→ **INFORMATION SUPPLIED**
>>>
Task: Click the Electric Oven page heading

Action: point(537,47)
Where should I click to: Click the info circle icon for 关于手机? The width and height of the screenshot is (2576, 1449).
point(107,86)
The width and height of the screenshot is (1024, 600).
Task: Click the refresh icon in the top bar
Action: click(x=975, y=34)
<<<
→ **TASK TO COMPLETE**
Print every record above. Keep each one exactly as it is.

→ **ANSWER TO THE EXERCISE**
Task: Click the Electric Oven page heading

Action: point(537,47)
Where should I click to: Click the info circle icon for 关于手机? The width and height of the screenshot is (2576, 1449).
point(107,86)
The width and height of the screenshot is (1024, 600).
Task: Click the refresh icon in the top bar
Action: click(x=975, y=34)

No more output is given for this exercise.